Institut für Geschichte der Medizin, Lübeck.
The history of the tradition of medical texts written in the vernacular in the Middle Ages, in particular the strict synchronic study of manuscripts, reveals that we are not dealing with specialized knowledge for experts but with information which was available to anybody who could read. The medical layman and with him the potential patient thus shifted into the centre of interest. The study of these texts illustrated the medieval concept of "knowledge" and the understanding of "reality". It emerged that empiricism in our sense played an important, but not the most important role. Trust in the world order led to the application of principles of analogous magic and faith in the truth of classical Latin tradition and the authority of the ancients went almost unbroken. However, the decisive factor is that the same degree of "reality" was attributed to humoral pathology as is to cellular pathology today.
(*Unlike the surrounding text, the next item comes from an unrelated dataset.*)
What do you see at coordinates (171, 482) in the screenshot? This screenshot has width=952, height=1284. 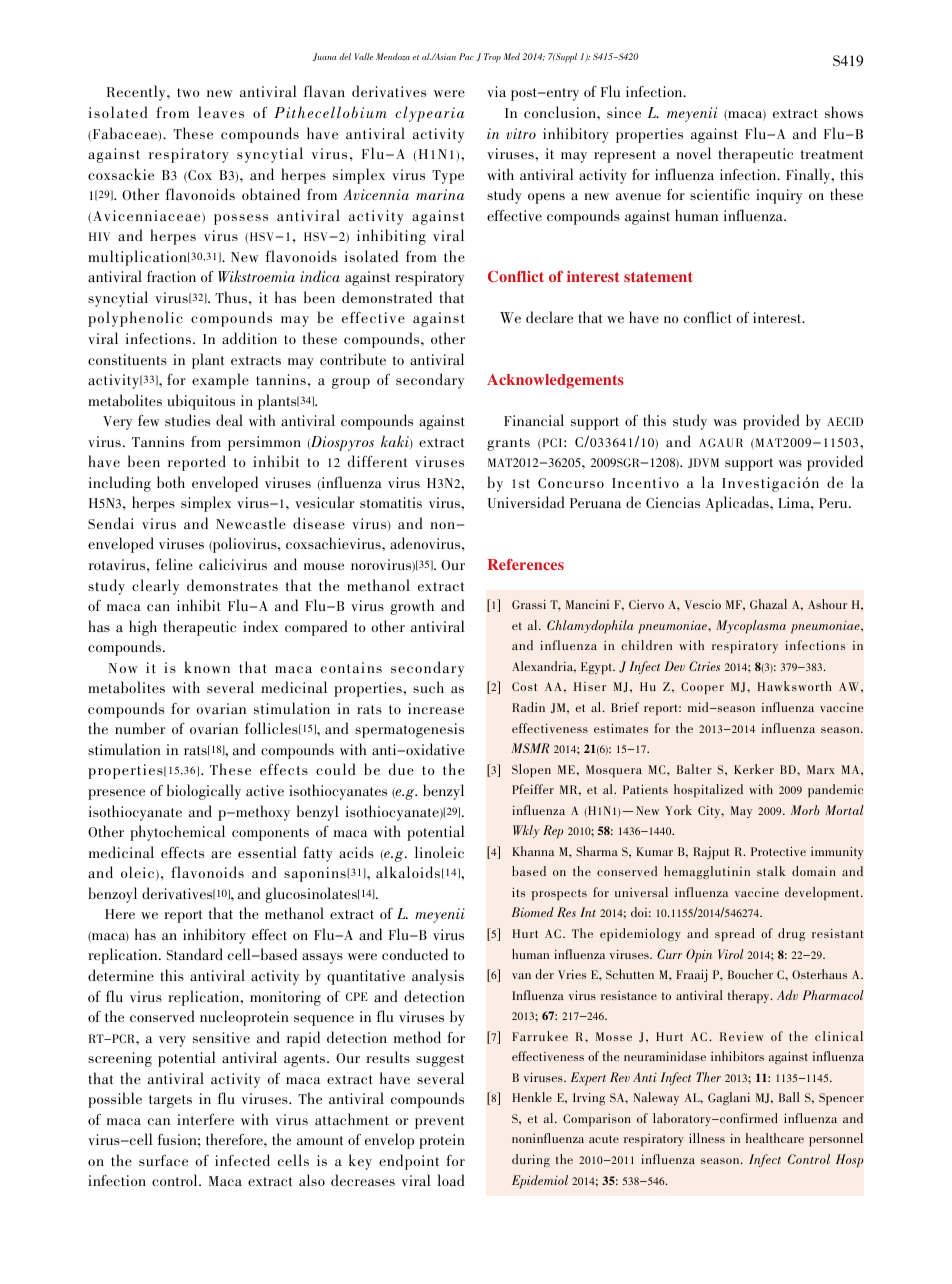 I see `both` at bounding box center [171, 482].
As to the significance of the texts, this means that they conveyed both theoretical intellectual knowledge and concrete practical knowledge from which experts and amateurs were able to benefit in different ways. Whereas ideas are usually developed inductively, medieval argument was conducted deductively, that is, based on natural philosophy not on natural science, and followed therefore the tradition of classical antiquity. In the final analysis it is this factor which, in spite of differing standards, unites learned and popular medicine.